Remember, the numbers I have cited are not gleaned from any liberal sources -- Bloomberg News, Money magazine and the Wall Street Journal are a lot of things, but they are about as far from liberal agitprop as it gets. And when you do the arithmetic and give Douthat every single benefit of the doubt about money supposedly being given to auto unions (rather than auto executives) and to public-sector employees, what you come up with is $12.8 trillion for Wall Street, and $630 billion for auto unions and public sector employees. Put another way, out of $13.43 trillion spent on the specific spending Douthat identifies, 95 percent went to Wall Street, and 5 percent went to auto unions and public-sector employees.

And yet, as you can see very clearly in his column, the two are equated as exactly the same. He combines all of the spending and then cites it as proof that a "substantial share" of federal money was wrongly given away, even though the vast majority of the "substantial share" he's inveighing against -- 95 percent, to be exact -- was spending only on one of the three items he specifies.

This is like a compulsive gambler losing $1,000 at a poker table, and then telling his wife with a straight face that one of the big reasons he lost money was the $50 ante.
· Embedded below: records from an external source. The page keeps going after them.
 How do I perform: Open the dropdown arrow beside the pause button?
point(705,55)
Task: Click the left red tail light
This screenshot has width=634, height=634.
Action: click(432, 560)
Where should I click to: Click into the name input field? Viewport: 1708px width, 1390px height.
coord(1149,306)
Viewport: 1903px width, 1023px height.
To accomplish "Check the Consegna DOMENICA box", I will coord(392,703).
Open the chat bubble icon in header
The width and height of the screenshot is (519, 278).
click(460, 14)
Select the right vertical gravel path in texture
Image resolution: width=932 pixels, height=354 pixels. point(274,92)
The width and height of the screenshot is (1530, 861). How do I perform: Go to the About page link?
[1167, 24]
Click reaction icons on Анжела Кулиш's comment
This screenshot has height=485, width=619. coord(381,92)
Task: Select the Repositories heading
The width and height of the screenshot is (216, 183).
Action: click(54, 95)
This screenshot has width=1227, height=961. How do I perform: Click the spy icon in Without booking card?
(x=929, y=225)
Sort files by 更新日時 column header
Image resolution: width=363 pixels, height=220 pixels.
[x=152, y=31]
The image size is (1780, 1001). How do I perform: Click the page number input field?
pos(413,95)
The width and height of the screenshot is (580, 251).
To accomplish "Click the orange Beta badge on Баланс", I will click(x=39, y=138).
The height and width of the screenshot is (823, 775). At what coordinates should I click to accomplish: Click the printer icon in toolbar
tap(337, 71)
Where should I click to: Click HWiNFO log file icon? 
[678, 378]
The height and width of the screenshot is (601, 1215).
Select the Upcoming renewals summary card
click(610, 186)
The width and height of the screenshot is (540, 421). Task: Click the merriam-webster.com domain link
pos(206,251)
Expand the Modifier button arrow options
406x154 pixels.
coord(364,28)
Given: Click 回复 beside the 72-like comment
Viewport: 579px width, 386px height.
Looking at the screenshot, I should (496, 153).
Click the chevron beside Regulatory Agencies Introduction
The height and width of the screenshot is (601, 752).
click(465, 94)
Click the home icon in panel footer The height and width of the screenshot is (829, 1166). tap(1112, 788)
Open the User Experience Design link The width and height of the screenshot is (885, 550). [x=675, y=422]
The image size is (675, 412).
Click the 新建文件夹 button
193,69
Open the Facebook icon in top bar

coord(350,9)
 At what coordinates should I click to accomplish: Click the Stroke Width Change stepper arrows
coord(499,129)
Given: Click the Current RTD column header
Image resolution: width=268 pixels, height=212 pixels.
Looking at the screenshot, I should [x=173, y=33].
Only a pathological liar would make such an argument to a family member, much less to an even more unforgiving public.

But that's exactly what Douthat does -- he perpetuates the zombie lie that spending on anything vaguely progressive (if you can even call the auto bailout that) is at least as much to blame for bankrupting the nation as spending on corporate largesse, à la the Wall Street bailout. And he does this deliberately, not accidentally. He's paid lots of money to write these columns and to do the 10 minutes of research to verify his claims -- and so when he (or any well-paid pundit) writes something like this, you can bet they have made a conscious decision to obfuscate.

Of course, Douthat is just one of many cogs in the larger Zombie Lie Machine. The zombie lie he perpetuates this week is the same zombie lie of those with Selective Deficit Disorder who insist they are worried about health care bills that reduce the deficit while voting for defense budgets that add $7 trillion to the deficit.

It's a zombie lie that has absolutely no relation to basic budgetary facts -- but because it plays into Reaganized stereotypes about welfare queens and liberal social programs, and because there are people like Douthat willing to knowingly perpetuate such a zombie lie, it continues to lurch forward and dominate the debate. It provides cover for "centrist" Senators like, say, Evan Bayh insisting "there's no bigger deficit hawk in Congress than I am" as they simultaneously vote for deficit-expanding bank bailouts, against war surtaxes, and for proposals to slash the nation's minimal social spending to the bone. It marginalizes progressives who fight to pass health care and end a war that most Americans oppose. In short, it divorces the entire discussion from basic budgetary reality.